* start *
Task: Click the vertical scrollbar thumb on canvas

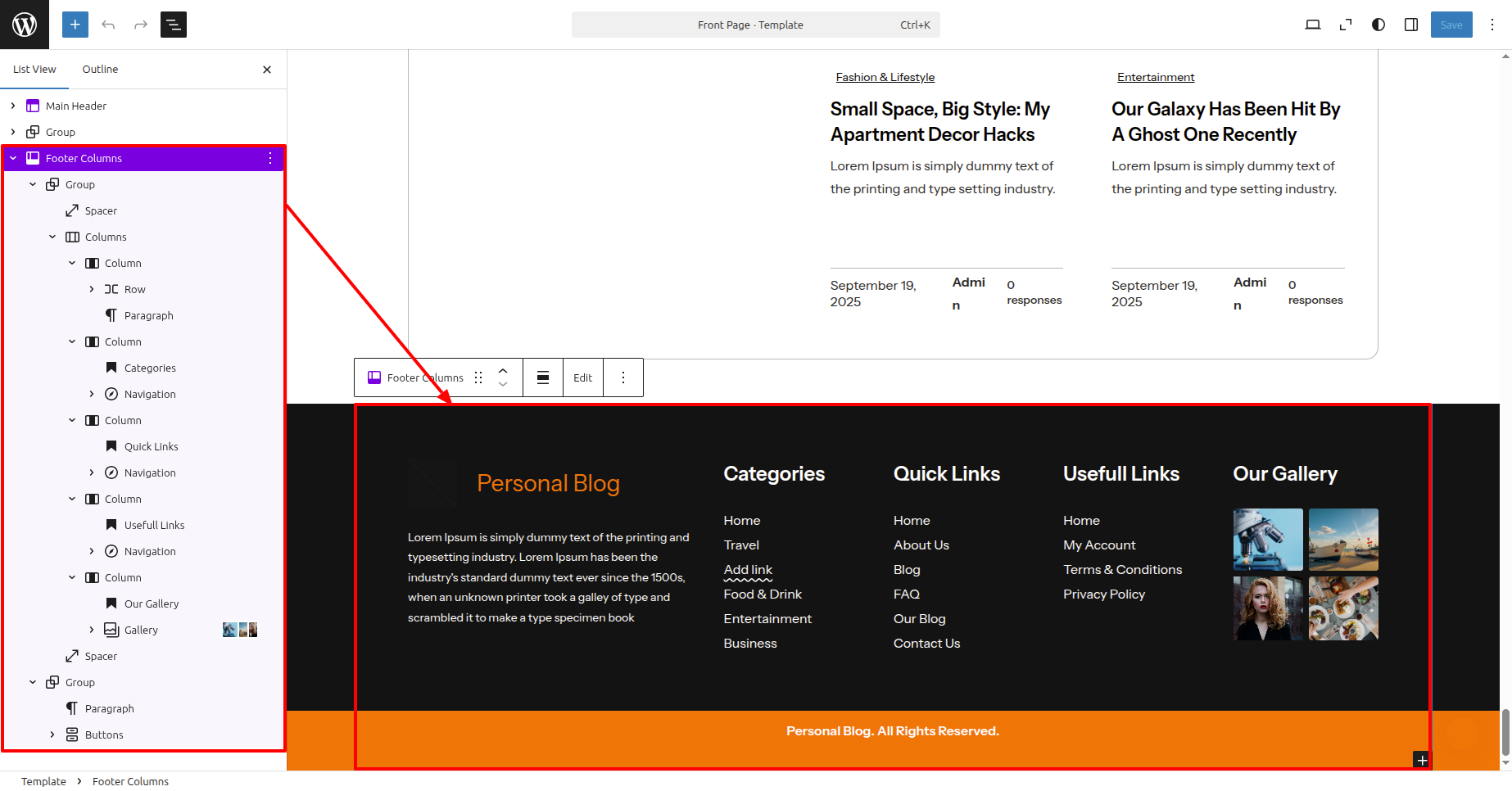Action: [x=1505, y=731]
* end *
* start *
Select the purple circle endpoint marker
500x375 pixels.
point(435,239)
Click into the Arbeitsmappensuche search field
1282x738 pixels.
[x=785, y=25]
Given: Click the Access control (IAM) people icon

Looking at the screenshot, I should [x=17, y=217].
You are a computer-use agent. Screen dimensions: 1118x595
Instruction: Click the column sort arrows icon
* end *
Written exercise | Output the data exactly as it appears, starting at the line containing "Select the purple circle endpoint marker" and ending at the line containing "Instruction: Click the", with both of those lines included.

Output for this exercise |
Select the purple circle endpoint marker
500x375 pixels.
point(435,239)
Click into the Arbeitsmappensuche search field
1282x738 pixels.
[x=785, y=25]
Given: Click the Access control (IAM) people icon

Looking at the screenshot, I should [x=17, y=217].
You are a computer-use agent. Screen dimensions: 1118x595
Instruction: Click the column sort arrows icon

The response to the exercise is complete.